Pages 67-83 | Received 16 Mar 2012, Accepted 23 Nov 2012, Published online: 14 Apr 2013
 

Abstract

This article draws on an ethnographic research project that examined how New Zealand child protection social workers discussed decision making about reported risks for children. The study involved a combination of detailed interviews and observations of social work practice in social work offices from late 2002 to mid 2003. In this article, I show how the initial responses by social workers in statutory child protective services were filtered through everyday heuristics about risk as they reasoned with harm and danger probabilities. Social workers who participated in this study tended to treat risk as something that needed to be known early on in the case trajectory. By retaining a focus on what was known and recorded and, therefore, could be identified and used as the basis of interventions, social workers effectively excluded the possibility of a challenge from alternate views or positions about risk.

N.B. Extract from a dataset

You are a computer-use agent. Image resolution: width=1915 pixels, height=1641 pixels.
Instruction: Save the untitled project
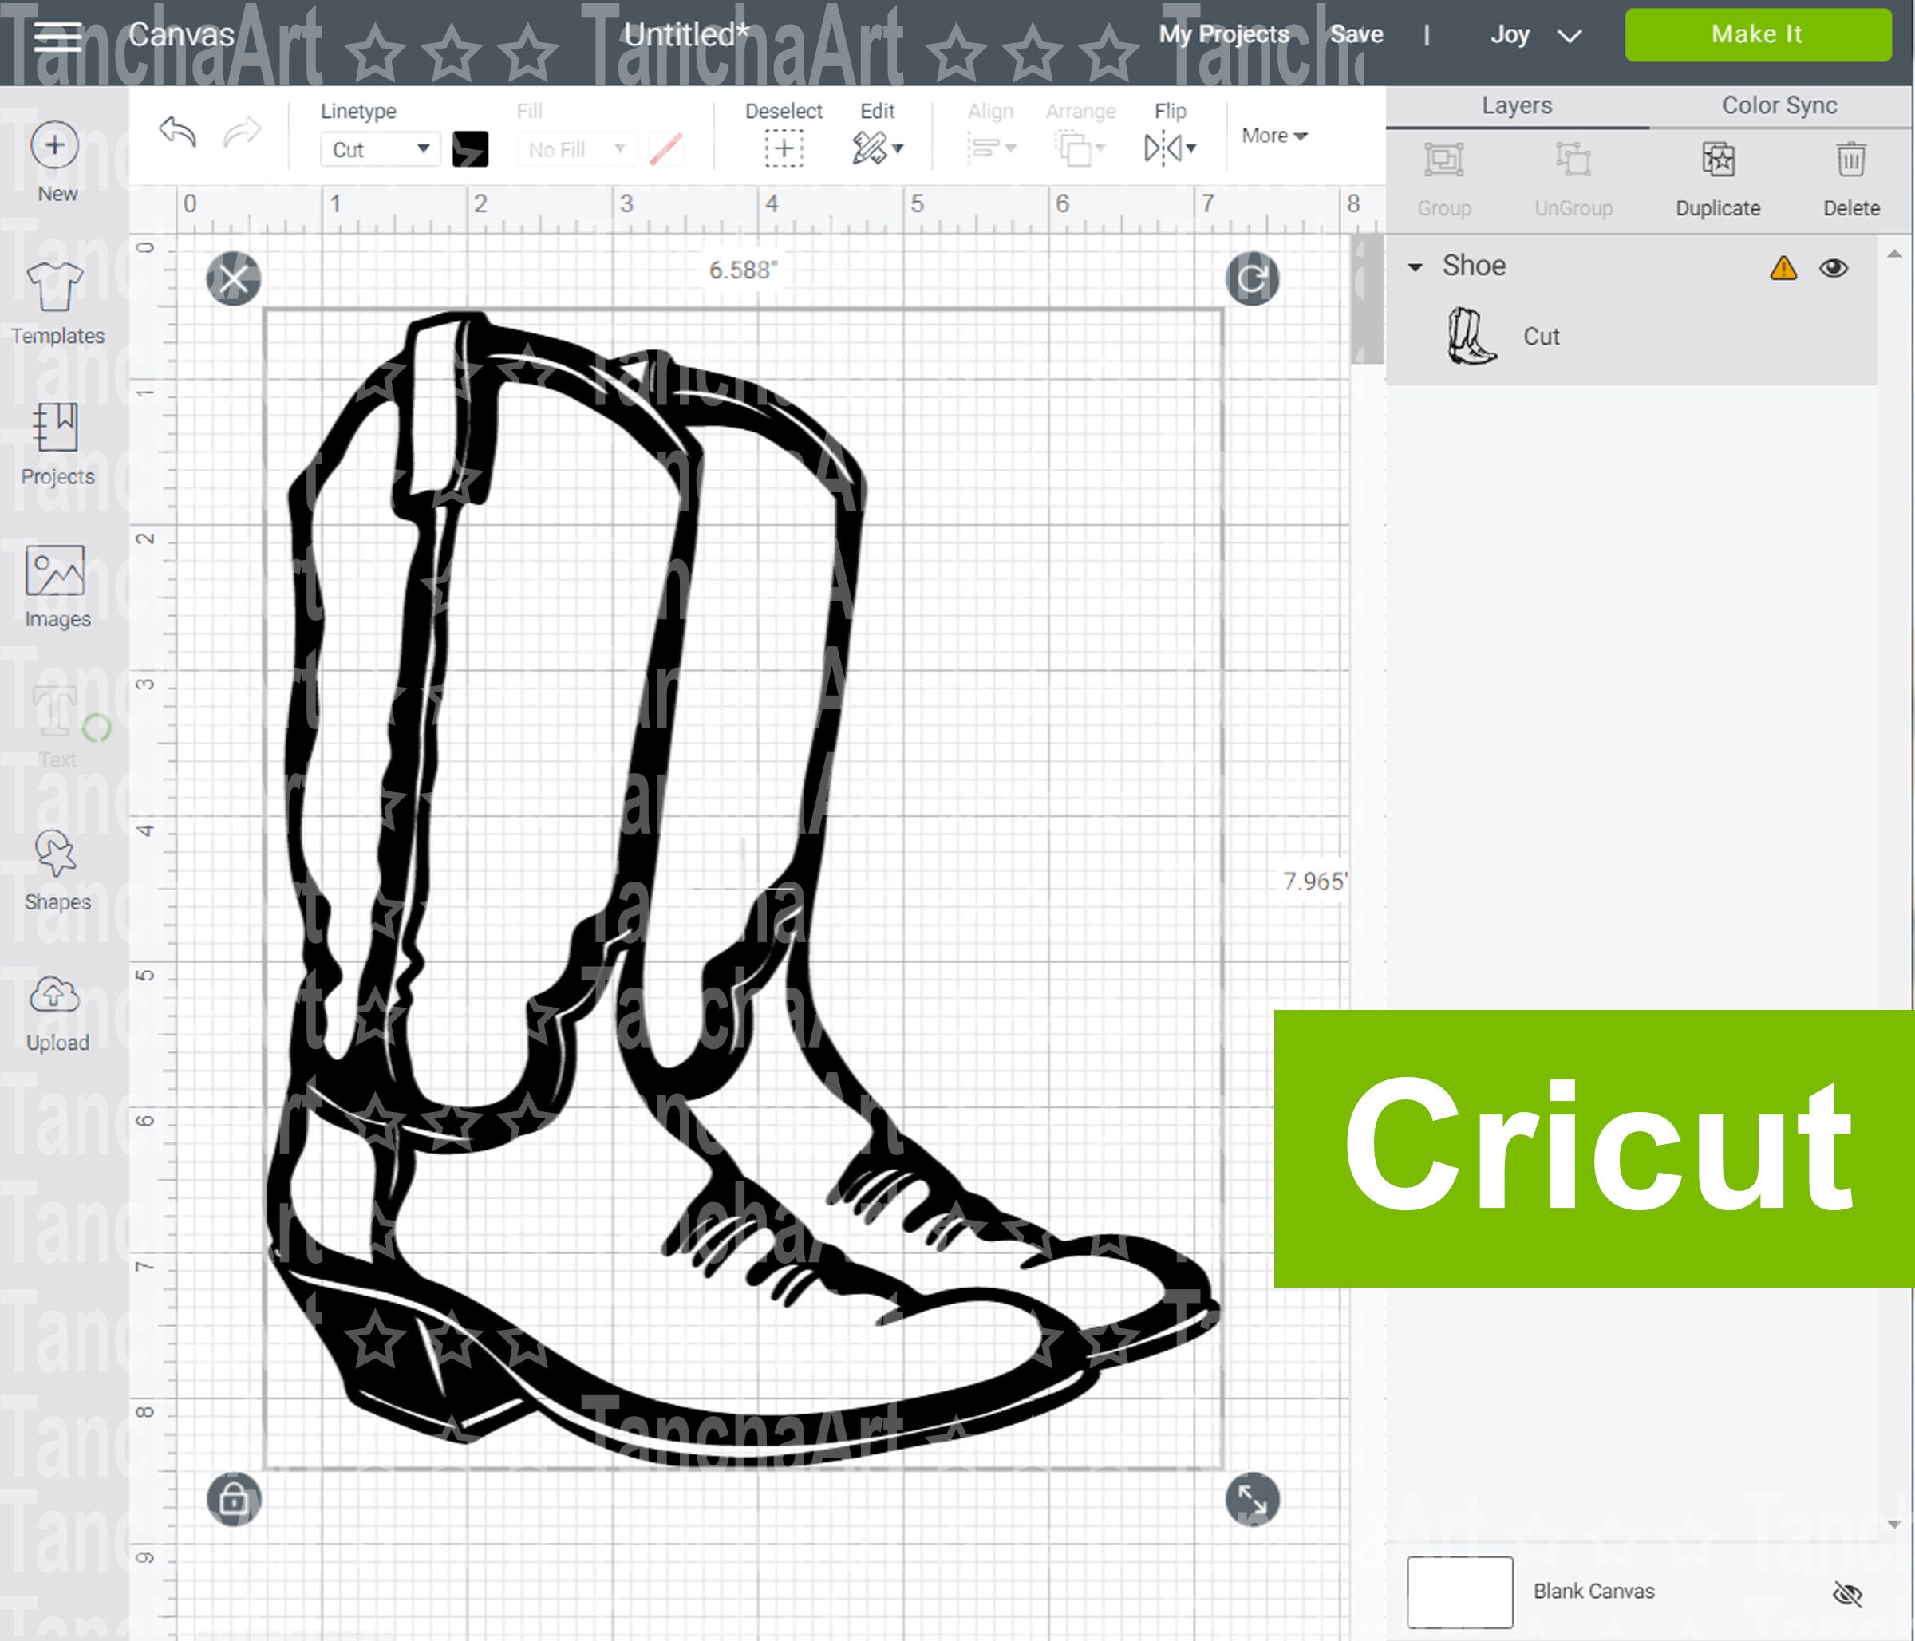coord(1356,34)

Importantly, this approach to risk prevented social workers, their supervisors and colleagues from exploring the ways in which risk was constructed and used. Thus, they did not consider the extent to which social workers decisions, such as those to remove a child exposed families to other types of risk, to the potential harm of placing children in alternative or foster care.

Notes

1. Ruwhiu (2001, p. 62) defines Pakeha as ‘white people of Western Eurocentric origin’ who identify with Te Tiriti o Waitangi partnership principles.

2. Identified as having a pacific island heritage.